A Bari la gente “copia” male e si mette in mostra peggio, partiamo dalla realtà – .

A Bari la gente “copia” male e si mette in mostra peggio, partiamo dalla realtà – .
A Bari la gente “copia” male e si mette in mostra peggio, partiamo dalla realtà – .

Partiamo da ciò che funziona, dalle cose fatte bene: il Park and Ride, ad esempio, è ormai da anni un elemento essenziale della viabilità barese. Perché funziona? Perché risolve un problema praticando un esercizio di realtà: se da un lato ti spinge a preferire i mezzi pubblici all’auto, dall’altro ti indica dove “rinunciare” a quest’ultima. Non si aspetta che le macchine si smaterializzino, scompaiano all’improvviso, scompaiano dall’orizzonte solo perché il mondo è in preda a rivoluzioni ecologiche.

Le piste ciclabili, invece, funzionano in modo opposto. Ti offrono un’alternativa, certo, ma senza esercizi di realtà. E così centinaia di parcheggi vengono allegramente rimossi per liberare il ciclista che è in noi. A patto che non piova, ovviamente, o non ci siano bambini da portare a scuola o anziani da accompagnare. O troppe borse della spesa al seguito. Il risultato è che un piccolo segmento di persone, o meglio l’élite, va in bicicletta, solitamente atteso da incroci killer alla fine del viaggio. vieni in rosa. Un grottesco incrocio tra Strade perdute di David Lynch e della Cobram Cup di Fantozzi mentre, in tutto questo, centinaia di auto (sono le stesse di prima) cercano parcheggio (sono la metà di prima), attaccando gli innocui dintorni. Si scoprirono tutti amanti di Dostoevskij quando disse che “due più due fa quattro ma quanto sarebbe più bello se fosse uguale a cinque”. I baresi in macchina, tra piste ciclabili e strade pedonali, provano a farne cinque ogni giorno. Curiosamente senza successo.

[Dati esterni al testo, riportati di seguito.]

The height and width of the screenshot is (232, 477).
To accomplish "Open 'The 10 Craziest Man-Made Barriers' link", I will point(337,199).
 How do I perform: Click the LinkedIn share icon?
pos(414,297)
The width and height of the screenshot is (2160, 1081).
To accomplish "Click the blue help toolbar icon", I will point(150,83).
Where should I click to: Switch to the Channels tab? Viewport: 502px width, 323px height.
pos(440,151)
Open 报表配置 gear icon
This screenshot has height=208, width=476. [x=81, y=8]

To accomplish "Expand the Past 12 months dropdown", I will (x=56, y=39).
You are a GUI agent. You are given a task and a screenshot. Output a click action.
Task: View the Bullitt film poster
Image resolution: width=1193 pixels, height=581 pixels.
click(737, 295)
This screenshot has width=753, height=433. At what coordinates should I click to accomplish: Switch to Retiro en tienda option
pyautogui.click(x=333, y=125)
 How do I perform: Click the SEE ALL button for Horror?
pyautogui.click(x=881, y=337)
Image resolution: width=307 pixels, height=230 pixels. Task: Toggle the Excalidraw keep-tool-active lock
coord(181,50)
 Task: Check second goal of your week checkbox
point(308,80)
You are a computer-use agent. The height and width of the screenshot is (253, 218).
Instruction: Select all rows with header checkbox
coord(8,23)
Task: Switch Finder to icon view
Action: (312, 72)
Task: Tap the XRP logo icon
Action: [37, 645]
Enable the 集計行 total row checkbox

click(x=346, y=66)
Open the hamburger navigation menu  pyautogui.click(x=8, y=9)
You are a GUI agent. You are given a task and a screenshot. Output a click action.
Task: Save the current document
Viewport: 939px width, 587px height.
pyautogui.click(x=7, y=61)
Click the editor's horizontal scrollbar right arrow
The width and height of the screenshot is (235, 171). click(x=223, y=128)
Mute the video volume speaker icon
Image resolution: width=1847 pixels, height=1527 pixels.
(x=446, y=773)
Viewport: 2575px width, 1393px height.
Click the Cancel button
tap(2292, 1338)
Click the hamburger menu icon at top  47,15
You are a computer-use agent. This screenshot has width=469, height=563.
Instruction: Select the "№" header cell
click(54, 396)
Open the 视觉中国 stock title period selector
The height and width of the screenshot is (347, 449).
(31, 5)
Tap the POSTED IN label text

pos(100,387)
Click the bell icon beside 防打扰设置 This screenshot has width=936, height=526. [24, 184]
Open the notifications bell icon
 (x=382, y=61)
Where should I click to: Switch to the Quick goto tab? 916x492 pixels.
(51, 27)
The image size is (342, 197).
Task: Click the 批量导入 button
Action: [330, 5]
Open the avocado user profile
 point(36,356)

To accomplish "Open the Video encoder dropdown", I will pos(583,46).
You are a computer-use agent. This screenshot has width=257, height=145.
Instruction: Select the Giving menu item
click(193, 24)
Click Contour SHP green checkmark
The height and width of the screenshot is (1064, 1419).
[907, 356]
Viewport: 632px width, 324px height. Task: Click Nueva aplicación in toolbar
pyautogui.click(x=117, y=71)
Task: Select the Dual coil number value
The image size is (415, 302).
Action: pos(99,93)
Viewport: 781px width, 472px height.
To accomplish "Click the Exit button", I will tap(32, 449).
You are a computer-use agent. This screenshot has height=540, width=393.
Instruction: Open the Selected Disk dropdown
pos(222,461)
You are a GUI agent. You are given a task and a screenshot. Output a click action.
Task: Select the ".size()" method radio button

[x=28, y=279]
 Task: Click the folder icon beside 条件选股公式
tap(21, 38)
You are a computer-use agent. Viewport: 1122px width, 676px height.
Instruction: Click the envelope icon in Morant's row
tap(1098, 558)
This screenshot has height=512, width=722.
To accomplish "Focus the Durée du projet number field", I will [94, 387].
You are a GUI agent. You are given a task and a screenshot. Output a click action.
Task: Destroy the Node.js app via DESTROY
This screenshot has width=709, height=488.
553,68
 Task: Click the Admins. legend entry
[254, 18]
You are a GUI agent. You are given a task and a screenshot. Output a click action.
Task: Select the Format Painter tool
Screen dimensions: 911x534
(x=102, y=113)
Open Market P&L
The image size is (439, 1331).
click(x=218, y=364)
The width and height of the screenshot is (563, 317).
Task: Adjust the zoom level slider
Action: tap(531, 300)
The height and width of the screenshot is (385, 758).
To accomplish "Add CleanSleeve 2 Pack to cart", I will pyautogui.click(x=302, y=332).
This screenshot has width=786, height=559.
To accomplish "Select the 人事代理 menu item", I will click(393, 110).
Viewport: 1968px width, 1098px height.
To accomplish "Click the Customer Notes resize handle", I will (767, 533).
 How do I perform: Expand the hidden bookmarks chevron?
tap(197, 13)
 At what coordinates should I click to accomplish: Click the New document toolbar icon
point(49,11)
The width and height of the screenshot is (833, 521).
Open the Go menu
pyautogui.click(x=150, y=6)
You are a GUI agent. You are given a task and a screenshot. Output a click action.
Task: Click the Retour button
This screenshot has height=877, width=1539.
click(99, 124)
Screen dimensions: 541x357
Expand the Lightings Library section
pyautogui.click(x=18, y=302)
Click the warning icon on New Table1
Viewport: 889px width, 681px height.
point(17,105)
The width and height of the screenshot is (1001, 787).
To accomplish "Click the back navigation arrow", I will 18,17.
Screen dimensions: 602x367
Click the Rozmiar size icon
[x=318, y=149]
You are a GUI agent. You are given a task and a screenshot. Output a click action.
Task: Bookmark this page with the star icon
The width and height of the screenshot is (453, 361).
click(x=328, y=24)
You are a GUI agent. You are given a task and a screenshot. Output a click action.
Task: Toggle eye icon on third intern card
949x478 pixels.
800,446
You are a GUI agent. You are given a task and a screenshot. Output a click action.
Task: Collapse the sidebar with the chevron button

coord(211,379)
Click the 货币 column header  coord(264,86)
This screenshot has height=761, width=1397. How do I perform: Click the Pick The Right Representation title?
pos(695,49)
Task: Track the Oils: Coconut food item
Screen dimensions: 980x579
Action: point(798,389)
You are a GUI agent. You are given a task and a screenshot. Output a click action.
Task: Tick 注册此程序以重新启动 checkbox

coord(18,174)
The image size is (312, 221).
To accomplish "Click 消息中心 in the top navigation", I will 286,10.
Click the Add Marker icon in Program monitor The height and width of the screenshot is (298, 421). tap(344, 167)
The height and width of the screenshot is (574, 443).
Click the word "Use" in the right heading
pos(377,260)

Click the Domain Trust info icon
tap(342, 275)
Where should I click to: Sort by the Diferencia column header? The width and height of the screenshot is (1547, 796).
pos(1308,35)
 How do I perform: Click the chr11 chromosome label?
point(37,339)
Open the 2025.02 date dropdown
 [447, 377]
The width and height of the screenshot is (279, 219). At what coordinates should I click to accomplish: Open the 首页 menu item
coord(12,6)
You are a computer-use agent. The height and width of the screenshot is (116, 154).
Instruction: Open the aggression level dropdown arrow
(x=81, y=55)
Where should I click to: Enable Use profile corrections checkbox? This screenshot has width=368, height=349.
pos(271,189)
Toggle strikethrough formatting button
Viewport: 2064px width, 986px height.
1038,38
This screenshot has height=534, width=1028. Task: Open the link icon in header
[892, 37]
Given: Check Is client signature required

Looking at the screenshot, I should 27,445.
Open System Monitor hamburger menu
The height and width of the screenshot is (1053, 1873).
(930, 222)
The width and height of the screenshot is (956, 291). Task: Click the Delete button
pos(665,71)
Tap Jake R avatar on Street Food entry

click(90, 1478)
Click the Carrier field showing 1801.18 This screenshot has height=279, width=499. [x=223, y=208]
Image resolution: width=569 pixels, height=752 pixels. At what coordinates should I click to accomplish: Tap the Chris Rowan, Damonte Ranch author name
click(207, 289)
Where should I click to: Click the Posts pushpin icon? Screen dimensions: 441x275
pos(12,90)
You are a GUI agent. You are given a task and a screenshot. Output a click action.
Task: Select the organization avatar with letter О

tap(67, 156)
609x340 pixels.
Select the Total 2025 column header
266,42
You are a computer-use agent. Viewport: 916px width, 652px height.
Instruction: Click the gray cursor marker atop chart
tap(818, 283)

Ma è un’impresa plebea, quella del parcheggio, che si oppone alle grandi trasformazioni del nostro tempo. Trasformazioni a cui il Bari sta cercando di adattarsi da tempo. Alcuni la chiamano modernità, altri la chiamerebbero conformismo. Quello doversi evolvere, noi mediterranei, in tulipani olandesi: biciclette, pedonalizzazione, arte contemporanea. Il nuovo mondo. Peccato che anche copiare, che non è reato, sia un’arte difficile. E torniamo all’inizio: il P&R, inventato dagli inglesi cinquant’anni fa, si è rivelato un’ottima soluzione per il Bari. Tutto il resto era furia ideologica più o meno sconsiderata. Dunque, «nel Bari che vorrei», la precondizione dovrebbero essere gli esercizi di realtà, anche nel conformismo a cui siamo condannati. Ad esempio, una raccolta differenziata che non richieda lauree in chimica per separare i materiali o un master nella Silicon Valley per far funzionare qualche app incomprensibile che costringa gli anziani a rivolgersi a figli e nipoti: perché il risultato, poi, è inevitabilmente il ” trasferimento rifiuti” dove sopravvivono gli antichi cassonetti. La soluzione deve essere verdema deve essere facile, facile quanto scendere e lanciare un sacco, altrimenti il ​​gioco non funzionerà.

Naturalmente, oltre alla realtà, devi anche praticare l’onestà. Non tutto è conformismo come potrebbe suggerire il murattiano dei negozi chiusi e dei marchi urlati – stile Dubai. Anche Bari ha una sua identità molto forte che però sa esibire solo in forme grottesche: panzerotti ovunque, pellegrinaggi per le orecchiette, la focaccia, il dialetto. Il luogo comune dei propri luoghi comuni. L’eterna festa del paese da cui solo San Nicola sfugge pazientemente, rialzandosi un po’, con la sua ampiezza di sguardo e le sue appartenenze trasversali. Nella speranza che la NATO non ci bombardi, restiamo aggrappati a lui.

Per il resto, lo scenario è questo: Bari è una città che copia male chi (spesso a torto) ritiene migliore di sé e si mostra peggiore quando vuole mettere in mostra le sue tradizioni e le sue radici. Forse dovremmo fare il contrario. Ripartire dai fondamentali, ad esempio: igiene, sicurezza, servizi minimi da cui sono escluse centinaia di famiglie, centri sociali per bambini e anziani. Poi potremmo continuare piantando quelle strane piante con tronco, rami e foglie – a quanto pare si chiamano alberi – in qualche parco, evitando il continuo ripetersi di terre bruciate dalle ondate di caldo. E, infine, provare a far rivivere l’identità della città in forme nuove, meno caricaturali e più riflessive. Non facile. Ma è la dura arte del management, bellezze, e il tuo medico non ti ha detto di farlo.